[Entries on locating words and elements]
================
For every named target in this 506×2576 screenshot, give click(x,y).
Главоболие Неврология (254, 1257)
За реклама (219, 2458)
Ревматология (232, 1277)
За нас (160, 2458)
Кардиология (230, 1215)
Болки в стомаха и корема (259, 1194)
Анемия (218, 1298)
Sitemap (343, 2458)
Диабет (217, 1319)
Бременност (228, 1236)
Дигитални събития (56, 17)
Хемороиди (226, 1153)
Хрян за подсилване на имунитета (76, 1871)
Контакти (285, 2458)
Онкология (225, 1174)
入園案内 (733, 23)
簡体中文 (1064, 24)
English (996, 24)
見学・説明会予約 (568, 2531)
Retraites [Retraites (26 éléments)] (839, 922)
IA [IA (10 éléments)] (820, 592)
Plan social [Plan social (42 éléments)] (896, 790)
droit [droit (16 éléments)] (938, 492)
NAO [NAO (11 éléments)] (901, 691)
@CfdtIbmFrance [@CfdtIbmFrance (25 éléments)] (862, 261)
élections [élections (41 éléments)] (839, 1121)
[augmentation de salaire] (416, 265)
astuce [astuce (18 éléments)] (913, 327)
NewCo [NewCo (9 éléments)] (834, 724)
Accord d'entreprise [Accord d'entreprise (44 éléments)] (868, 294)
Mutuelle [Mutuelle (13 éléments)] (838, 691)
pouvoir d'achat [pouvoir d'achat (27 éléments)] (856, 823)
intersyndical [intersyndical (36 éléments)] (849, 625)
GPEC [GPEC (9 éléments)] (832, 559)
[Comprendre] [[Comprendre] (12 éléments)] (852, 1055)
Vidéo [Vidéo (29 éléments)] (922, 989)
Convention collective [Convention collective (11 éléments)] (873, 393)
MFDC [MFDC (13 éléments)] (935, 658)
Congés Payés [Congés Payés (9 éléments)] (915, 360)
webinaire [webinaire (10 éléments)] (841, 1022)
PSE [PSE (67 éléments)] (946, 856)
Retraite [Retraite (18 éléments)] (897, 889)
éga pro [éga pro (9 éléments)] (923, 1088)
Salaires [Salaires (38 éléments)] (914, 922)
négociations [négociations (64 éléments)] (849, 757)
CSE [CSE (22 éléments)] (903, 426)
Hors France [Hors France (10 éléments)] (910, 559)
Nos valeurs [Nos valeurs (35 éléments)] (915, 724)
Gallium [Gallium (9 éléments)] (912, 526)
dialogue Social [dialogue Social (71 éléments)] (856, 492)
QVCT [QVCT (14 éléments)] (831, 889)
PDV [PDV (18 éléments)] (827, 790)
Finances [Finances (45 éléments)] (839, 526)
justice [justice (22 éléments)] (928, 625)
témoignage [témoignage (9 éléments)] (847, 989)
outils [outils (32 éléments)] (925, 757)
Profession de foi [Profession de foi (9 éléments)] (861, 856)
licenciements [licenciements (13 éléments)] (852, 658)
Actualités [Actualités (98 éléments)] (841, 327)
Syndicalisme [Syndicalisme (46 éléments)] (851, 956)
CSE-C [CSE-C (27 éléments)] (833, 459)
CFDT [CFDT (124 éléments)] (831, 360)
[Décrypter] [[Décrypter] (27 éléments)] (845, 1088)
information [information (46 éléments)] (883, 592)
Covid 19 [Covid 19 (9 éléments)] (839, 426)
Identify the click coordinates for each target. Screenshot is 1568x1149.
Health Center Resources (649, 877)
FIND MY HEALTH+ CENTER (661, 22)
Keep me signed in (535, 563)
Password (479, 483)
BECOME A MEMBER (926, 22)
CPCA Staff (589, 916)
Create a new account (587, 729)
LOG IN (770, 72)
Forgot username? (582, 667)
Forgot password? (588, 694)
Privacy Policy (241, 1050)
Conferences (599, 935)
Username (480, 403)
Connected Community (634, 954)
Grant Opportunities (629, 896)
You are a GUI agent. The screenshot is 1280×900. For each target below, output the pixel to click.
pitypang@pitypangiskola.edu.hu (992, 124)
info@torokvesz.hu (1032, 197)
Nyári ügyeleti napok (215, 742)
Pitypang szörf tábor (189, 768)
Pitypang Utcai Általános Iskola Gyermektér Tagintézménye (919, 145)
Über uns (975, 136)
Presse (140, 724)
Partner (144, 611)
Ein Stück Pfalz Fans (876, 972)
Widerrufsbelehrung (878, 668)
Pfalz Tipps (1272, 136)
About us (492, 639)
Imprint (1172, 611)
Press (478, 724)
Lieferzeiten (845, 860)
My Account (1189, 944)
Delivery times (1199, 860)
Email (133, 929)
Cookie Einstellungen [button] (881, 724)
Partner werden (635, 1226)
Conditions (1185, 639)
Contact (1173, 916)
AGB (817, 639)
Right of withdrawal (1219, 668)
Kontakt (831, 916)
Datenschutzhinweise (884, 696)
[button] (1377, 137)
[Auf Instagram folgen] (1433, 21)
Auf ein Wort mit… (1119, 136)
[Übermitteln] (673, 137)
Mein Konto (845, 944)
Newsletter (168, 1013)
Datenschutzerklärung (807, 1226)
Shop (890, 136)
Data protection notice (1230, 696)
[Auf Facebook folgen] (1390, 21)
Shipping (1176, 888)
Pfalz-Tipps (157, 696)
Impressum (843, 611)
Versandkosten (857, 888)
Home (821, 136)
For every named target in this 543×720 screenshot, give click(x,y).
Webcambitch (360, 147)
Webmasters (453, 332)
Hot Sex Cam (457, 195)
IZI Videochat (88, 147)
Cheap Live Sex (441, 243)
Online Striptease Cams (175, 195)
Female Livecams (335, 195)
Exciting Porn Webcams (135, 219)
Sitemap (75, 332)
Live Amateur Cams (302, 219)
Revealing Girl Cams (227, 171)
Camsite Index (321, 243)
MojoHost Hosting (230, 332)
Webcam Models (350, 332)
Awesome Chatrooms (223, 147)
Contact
================
#### [DESCRIPTION OF THE TASK]
Reproduce the material above word for word, from the line that contains "You are a GUI" through the line that contains "Mein Konto (845, 944)", with both of those lines included.

#### [TASK RESULT]
You are a GUI agent. The screenshot is 1280×900. For each target below, output the pixel to click.
pitypang@pitypangiskola.edu.hu (992, 124)
info@torokvesz.hu (1032, 197)
Nyári ügyeleti napok (215, 742)
Pitypang szörf tábor (189, 768)
Pitypang Utcai Általános Iskola Gyermektér Tagintézménye (919, 145)
Über uns (975, 136)
Presse (140, 724)
Partner (144, 611)
Ein Stück Pfalz Fans (876, 972)
Widerrufsbelehrung (878, 668)
Pfalz Tipps (1272, 136)
About us (492, 639)
Imprint (1172, 611)
Press (478, 724)
Lieferzeiten (845, 860)
My Account (1189, 944)
Delivery times (1199, 860)
Email (133, 929)
Cookie Einstellungen [button] (881, 724)
Partner werden (635, 1226)
Conditions (1185, 639)
Contact (1173, 916)
AGB (817, 639)
Right of withdrawal (1219, 668)
Kontakt (831, 916)
Datenschutzhinweise (884, 696)
[button] (1377, 137)
[Auf Instagram folgen] (1433, 21)
Auf ein Wort mit… (1119, 136)
[Übermitteln] (673, 137)
Mein Konto (845, 944)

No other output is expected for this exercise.